Closed ChristopherA closed 5 years ago
What other teams or communities besides Trezor are committed to standardizing a Shamir Secret Sharing Scheme?
So far none, but I would expect that all hardware wallets would follow the suit like they did in the past with BIP39.
Where do you want to hold discussions on this?
Both mailing list and github issues are fine.
to have a birthday in the seed
They might make sense for lightning and/or SPV nodes, but not for Trezor. We anticipate this standard to be used 10-20+ years into the future and for timespan like this, storing birthday is very small optimization. It also leaks information, which user might want to keep private.
Wordlist is yet to be defined by @onvej-sl and @andrewkozlik, so I let them to have a look at your wordlist efforts.

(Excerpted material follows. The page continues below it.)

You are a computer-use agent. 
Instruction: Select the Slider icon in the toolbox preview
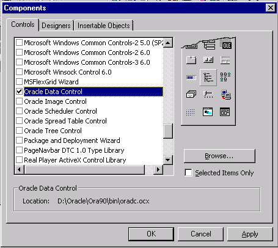point(208,95)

Base Zero is very interested in this, but for key backup purposes only. We don't see SSS as suitable for storing value without a multisig layer, because there is a single point of security failure at the point of reassembly. We currently have our own solution, but would prefer to follow a standard.
Regarding the wordlist:
The main purpose of the scheme under consideration is to create long-term backups of the master secret which will usually be needed only if the device holding the master secret is destroyed or the user wishes to migrate to another device. Memorability of the mnemonic is therefore not our main objective as there are probably few people who would be able to memorize such a mnemonic for a period of, say, several years if they are not required to recall it on a regular basis. Nevertheless, we will look at your wordlists and see what we can do in this regard. Our main objective is to make the words in the wordlist sufficiently different from each other in terms of pronunciation and edit distance including readability issues, such as "cl" <-> "d", because the mnemonics are expected to be hand-written down on a piece of paper. Another criterion is easy entry (all words begin with a unique 4-letter prefix). We are also focusing on selecting common English words, but we hadn't considered difficulty of pronunciation for non-native speakers. We will add that to our criteria.

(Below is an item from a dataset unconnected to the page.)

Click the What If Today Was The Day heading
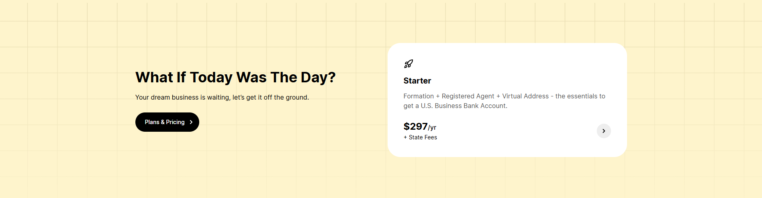Viewport: 762px width, 198px height. click(x=235, y=77)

I think the iambic pentameter poetry would be a marvelous tool for generating good passphrases, since these are intended to be remembered and not written down.
Regarding attack vectors:
The assumption is that the mnemonics will be entered directly into a trusted device, which will compute the master secret. If some of the mnemonics are transmitted over an insecure channel, e.g. via a wiretapped telephone to the person entering them into the trusted device, then this alone does not compromise the confidentiality of the master secret. Firstly, at least T shares are required to reconstruct the pre-master secret, any T-1 or fewer shares do not reveal any information. Secondly, even if T shares are compromised, then there is still the passphrase to protect the master secret.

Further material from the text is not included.